What this task involves:
Go through the listing and return every line with "will" in it.

Data for this task:
★ ★ ★ ★ ★

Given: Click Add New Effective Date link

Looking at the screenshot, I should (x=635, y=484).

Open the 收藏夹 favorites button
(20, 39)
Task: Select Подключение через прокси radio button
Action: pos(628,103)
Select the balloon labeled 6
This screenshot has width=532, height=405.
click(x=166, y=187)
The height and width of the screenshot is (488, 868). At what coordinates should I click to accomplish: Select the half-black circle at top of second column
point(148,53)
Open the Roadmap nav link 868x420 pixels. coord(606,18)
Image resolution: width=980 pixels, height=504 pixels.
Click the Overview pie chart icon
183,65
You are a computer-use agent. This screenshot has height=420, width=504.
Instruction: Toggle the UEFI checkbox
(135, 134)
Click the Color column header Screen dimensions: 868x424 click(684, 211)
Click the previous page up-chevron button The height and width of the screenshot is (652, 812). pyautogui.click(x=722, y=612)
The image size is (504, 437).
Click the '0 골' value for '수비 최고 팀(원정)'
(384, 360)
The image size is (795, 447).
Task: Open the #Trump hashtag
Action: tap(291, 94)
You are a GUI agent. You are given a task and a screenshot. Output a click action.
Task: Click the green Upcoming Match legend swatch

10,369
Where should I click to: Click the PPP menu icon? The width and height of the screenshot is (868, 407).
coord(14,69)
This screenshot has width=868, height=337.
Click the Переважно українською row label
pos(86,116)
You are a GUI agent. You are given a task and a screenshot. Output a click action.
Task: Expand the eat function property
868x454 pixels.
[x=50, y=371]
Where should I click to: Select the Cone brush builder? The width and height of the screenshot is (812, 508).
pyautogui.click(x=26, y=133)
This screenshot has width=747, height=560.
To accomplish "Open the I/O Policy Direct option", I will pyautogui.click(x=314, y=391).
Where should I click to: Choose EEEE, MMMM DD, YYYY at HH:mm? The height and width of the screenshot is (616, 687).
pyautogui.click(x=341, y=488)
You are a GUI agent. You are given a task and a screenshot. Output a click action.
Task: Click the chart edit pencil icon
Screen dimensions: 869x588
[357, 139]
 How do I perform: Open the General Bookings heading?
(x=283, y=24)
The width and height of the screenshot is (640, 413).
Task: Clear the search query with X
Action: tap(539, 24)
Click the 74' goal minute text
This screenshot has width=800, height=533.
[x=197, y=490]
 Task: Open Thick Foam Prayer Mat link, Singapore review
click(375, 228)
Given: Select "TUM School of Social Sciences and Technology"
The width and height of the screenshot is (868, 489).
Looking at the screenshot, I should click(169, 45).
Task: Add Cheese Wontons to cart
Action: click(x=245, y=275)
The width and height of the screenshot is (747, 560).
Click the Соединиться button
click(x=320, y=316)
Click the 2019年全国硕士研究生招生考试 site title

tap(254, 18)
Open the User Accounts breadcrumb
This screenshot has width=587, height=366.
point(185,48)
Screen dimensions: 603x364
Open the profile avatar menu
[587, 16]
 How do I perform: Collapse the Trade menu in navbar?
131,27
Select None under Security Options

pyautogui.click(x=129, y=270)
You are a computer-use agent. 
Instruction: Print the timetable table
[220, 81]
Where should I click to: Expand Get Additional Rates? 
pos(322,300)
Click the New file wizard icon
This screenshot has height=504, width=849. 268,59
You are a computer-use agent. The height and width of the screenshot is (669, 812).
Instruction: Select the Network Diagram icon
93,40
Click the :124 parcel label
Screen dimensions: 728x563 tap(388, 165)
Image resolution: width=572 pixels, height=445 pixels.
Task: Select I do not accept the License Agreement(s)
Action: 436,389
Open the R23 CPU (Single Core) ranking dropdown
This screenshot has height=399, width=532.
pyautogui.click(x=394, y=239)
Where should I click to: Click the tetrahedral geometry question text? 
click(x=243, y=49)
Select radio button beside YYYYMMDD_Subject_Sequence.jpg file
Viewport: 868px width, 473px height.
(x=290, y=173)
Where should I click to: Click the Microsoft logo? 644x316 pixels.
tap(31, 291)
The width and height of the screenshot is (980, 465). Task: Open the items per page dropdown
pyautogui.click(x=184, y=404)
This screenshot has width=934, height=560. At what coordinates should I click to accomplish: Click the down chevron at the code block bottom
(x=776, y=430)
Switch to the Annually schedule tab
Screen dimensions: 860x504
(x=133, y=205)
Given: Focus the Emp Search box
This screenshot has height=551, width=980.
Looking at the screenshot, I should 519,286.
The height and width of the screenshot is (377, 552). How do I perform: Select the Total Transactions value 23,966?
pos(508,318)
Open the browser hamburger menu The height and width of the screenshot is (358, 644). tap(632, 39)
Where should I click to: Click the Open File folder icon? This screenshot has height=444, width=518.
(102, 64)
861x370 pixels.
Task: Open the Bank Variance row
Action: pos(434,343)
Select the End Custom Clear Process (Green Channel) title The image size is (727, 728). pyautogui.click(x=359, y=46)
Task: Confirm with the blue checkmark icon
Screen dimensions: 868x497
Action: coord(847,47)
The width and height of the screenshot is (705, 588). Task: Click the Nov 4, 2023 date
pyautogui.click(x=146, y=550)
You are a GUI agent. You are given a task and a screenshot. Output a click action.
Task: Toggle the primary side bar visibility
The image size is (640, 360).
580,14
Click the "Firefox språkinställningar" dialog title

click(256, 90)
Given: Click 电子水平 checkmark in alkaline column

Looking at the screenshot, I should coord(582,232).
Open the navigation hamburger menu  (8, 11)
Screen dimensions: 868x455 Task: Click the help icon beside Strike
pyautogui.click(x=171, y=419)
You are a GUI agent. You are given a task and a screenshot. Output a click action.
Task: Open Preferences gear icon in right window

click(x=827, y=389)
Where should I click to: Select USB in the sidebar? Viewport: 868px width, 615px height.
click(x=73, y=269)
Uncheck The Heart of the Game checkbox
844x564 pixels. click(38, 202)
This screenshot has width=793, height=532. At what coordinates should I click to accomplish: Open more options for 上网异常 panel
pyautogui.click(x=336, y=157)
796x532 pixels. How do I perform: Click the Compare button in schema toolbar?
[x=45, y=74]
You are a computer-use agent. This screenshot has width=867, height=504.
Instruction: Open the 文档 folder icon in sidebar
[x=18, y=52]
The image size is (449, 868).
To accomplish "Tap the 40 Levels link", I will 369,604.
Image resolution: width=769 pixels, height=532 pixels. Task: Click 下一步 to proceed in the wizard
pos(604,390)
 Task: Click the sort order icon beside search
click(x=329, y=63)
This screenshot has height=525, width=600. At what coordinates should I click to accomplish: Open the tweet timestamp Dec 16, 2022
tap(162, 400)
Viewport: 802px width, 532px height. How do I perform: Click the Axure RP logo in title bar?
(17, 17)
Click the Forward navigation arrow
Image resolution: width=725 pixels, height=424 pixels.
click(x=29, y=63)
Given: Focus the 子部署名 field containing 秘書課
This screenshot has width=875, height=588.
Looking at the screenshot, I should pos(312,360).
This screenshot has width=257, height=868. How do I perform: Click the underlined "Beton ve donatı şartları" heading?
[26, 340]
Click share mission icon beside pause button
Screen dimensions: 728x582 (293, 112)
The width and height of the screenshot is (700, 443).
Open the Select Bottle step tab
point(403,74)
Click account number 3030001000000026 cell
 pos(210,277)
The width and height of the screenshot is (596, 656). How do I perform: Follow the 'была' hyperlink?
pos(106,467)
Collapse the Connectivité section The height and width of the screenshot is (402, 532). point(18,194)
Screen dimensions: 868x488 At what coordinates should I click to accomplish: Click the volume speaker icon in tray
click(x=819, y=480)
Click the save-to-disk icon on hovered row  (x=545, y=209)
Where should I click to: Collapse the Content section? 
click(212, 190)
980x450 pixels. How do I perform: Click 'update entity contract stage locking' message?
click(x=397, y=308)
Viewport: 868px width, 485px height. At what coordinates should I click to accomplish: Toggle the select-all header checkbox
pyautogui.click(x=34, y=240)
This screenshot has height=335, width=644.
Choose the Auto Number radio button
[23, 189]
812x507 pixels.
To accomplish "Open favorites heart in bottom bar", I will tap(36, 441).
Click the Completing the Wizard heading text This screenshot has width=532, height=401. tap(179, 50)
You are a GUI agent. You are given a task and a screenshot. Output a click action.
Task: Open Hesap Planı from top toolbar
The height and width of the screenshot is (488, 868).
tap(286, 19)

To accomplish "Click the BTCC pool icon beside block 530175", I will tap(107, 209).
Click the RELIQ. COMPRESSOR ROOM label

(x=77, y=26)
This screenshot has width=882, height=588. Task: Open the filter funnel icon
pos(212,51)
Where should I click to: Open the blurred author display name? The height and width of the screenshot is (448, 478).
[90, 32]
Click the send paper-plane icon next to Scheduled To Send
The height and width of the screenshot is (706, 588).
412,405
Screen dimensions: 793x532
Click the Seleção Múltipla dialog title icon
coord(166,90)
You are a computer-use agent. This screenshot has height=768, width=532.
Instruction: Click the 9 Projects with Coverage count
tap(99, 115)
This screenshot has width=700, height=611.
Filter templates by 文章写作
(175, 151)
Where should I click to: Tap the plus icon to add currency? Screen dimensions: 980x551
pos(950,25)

★ ★ ★ ★ ★

Output of the exercise:
To accomplish "Open the I/O Policy Direct option", I will pyautogui.click(x=314, y=391).
To accomplish "Tap the 40 Levels link", I will 369,604.
To accomplish "Open favorites heart in bottom bar", I will tap(36, 441).
To accomplish "Click the BTCC pool icon beside block 530175", I will tap(107, 209).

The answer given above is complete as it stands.